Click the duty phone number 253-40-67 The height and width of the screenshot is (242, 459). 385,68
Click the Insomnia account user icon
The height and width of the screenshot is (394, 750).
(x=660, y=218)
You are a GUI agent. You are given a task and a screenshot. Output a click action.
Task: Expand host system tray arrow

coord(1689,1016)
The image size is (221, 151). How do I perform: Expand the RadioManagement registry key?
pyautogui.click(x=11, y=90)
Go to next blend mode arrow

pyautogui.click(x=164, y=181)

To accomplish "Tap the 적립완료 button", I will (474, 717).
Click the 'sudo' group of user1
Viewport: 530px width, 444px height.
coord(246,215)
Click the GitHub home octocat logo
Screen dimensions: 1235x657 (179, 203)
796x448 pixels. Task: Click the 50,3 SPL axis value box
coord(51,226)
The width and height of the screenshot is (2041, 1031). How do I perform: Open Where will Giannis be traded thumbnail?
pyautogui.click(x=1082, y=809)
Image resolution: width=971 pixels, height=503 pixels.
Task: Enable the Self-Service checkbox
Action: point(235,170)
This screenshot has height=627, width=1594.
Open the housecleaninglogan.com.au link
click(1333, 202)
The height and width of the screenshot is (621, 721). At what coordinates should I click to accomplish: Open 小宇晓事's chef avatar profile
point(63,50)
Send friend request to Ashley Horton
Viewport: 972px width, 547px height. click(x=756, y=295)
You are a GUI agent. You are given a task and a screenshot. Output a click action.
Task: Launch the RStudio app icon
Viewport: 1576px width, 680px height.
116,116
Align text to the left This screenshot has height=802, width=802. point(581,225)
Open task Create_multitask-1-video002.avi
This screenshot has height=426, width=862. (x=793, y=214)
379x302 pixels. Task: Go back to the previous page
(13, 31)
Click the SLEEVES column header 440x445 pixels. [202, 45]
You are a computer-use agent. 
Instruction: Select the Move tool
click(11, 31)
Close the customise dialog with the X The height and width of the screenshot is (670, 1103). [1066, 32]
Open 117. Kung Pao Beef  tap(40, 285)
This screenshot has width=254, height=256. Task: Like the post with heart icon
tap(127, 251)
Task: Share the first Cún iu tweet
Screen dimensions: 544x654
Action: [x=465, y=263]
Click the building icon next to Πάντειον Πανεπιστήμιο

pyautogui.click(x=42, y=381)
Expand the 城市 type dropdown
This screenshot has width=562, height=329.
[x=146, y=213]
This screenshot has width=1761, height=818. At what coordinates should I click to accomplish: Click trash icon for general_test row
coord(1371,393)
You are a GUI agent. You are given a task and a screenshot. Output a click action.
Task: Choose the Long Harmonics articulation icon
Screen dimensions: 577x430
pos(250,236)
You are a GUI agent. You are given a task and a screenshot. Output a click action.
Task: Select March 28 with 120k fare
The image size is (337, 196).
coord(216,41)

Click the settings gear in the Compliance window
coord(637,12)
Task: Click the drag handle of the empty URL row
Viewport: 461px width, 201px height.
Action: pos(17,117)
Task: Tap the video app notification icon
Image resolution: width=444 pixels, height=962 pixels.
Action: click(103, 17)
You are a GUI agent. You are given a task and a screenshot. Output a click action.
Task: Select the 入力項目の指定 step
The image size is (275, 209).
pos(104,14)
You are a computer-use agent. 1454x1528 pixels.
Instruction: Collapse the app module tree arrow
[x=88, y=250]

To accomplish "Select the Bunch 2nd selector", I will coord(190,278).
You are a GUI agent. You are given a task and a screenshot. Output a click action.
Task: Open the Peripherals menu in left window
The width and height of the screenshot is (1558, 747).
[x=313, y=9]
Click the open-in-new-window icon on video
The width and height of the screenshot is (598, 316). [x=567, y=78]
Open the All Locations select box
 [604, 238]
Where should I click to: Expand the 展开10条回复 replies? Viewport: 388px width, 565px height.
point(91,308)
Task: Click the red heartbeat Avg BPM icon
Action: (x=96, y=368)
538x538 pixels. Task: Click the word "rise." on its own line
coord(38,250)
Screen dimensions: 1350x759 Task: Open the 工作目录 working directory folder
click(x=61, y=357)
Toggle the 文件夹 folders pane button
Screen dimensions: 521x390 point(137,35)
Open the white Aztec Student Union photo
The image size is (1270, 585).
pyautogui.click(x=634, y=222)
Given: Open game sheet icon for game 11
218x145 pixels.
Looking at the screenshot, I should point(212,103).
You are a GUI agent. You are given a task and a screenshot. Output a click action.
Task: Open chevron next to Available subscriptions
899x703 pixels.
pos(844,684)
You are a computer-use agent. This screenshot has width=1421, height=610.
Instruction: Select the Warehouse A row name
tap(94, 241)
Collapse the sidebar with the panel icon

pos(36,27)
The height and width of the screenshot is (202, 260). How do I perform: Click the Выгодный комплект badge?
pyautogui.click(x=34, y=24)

────────

- What you have to do -
Reproduce all of the data above, substituting "interface agent" for every occurrence of "GUI agent" and leaving everything else unchanged.

- Task response -
Click the duty phone number 253-40-67 The height and width of the screenshot is (242, 459). 385,68
Click the Insomnia account user icon
The height and width of the screenshot is (394, 750).
(x=660, y=218)
You are a interface agent. You are given a task and a screenshot. Output a click action.
Task: Expand host system tray arrow

coord(1689,1016)
The image size is (221, 151). How do I perform: Expand the RadioManagement registry key?
pyautogui.click(x=11, y=90)
Go to next blend mode arrow

pyautogui.click(x=164, y=181)

To accomplish "Tap the 적립완료 button", I will (474, 717).
Click the 'sudo' group of user1
Viewport: 530px width, 444px height.
coord(246,215)
Click the GitHub home octocat logo
Screen dimensions: 1235x657 (179, 203)
796x448 pixels. Task: Click the 50,3 SPL axis value box
coord(51,226)
The width and height of the screenshot is (2041, 1031). How do I perform: Open Where will Giannis be traded thumbnail?
pyautogui.click(x=1082, y=809)
Image resolution: width=971 pixels, height=503 pixels.
Task: Enable the Self-Service checkbox
Action: point(235,170)
This screenshot has height=627, width=1594.
Open the housecleaninglogan.com.au link
click(1333, 202)
The height and width of the screenshot is (621, 721). At what coordinates should I click to accomplish: Open 小宇晓事's chef avatar profile
point(63,50)
Send friend request to Ashley Horton
Viewport: 972px width, 547px height. click(x=756, y=295)
You are a interface agent. You are given a task and a screenshot. Output a click action.
Task: Launch the RStudio app icon
Viewport: 1576px width, 680px height.
116,116
Align text to the left This screenshot has height=802, width=802. point(581,225)
Open task Create_multitask-1-video002.avi
This screenshot has height=426, width=862. (x=793, y=214)
379x302 pixels. Task: Go back to the previous page
(13, 31)
Click the SLEEVES column header 440x445 pixels. [202, 45]
You are a computer-use agent. 
Instruction: Select the Move tool
click(11, 31)
Close the customise dialog with the X The height and width of the screenshot is (670, 1103). [1066, 32]
Open 117. Kung Pao Beef  tap(40, 285)
This screenshot has width=254, height=256. Task: Like the post with heart icon
tap(127, 251)
Task: Share the first Cún iu tweet
Screen dimensions: 544x654
Action: [x=465, y=263]
Click the building icon next to Πάντειον Πανεπιστήμιο

pyautogui.click(x=42, y=381)
Expand the 城市 type dropdown
This screenshot has width=562, height=329.
[x=146, y=213]
This screenshot has width=1761, height=818. At what coordinates should I click to accomplish: Click trash icon for general_test row
coord(1371,393)
You are a interface agent. You are given a task and a screenshot. Output a click action.
Task: Choose the Long Harmonics articulation icon
Screen dimensions: 577x430
pos(250,236)
You are a interface agent. You are given a task and a screenshot. Output a click action.
Task: Select March 28 with 120k fare
The image size is (337, 196).
coord(216,41)

Click the settings gear in the Compliance window
coord(637,12)
Task: Click the drag handle of the empty URL row
Viewport: 461px width, 201px height.
Action: pos(17,117)
Task: Tap the video app notification icon
Image resolution: width=444 pixels, height=962 pixels.
Action: click(103, 17)
You are a interface agent. You are given a task and a screenshot. Output a click action.
Task: Select the 入力項目の指定 step
The image size is (275, 209).
pos(104,14)
You are a computer-use agent. 1454x1528 pixels.
Instruction: Collapse the app module tree arrow
[x=88, y=250]

To accomplish "Select the Bunch 2nd selector", I will coord(190,278).
You are a interface agent. You are given a task and a screenshot. Output a click action.
Task: Open the Peripherals menu in left window
The width and height of the screenshot is (1558, 747).
[x=313, y=9]
Click the open-in-new-window icon on video
The width and height of the screenshot is (598, 316). [x=567, y=78]
Open the All Locations select box
 [604, 238]
Where should I click to: Expand the 展开10条回复 replies? Viewport: 388px width, 565px height.
point(91,308)
Task: Click the red heartbeat Avg BPM icon
Action: (x=96, y=368)
538x538 pixels. Task: Click the word "rise." on its own line
coord(38,250)
Screen dimensions: 1350x759 Task: Open the 工作目录 working directory folder
click(x=61, y=357)
Toggle the 文件夹 folders pane button
Screen dimensions: 521x390 point(137,35)
Open the white Aztec Student Union photo
The image size is (1270, 585).
pyautogui.click(x=634, y=222)
Given: Open game sheet icon for game 11
218x145 pixels.
Looking at the screenshot, I should point(212,103).
You are a interface agent. You are given a task and a screenshot. Output a click action.
Task: Open chevron next to Available subscriptions
899x703 pixels.
pos(844,684)
You are a computer-use agent. This screenshot has width=1421, height=610.
Instruction: Select the Warehouse A row name
tap(94, 241)
Collapse the sidebar with the panel icon

pos(36,27)
The height and width of the screenshot is (202, 260). How do I perform: Click the Выгодный комплект badge?
pyautogui.click(x=34, y=24)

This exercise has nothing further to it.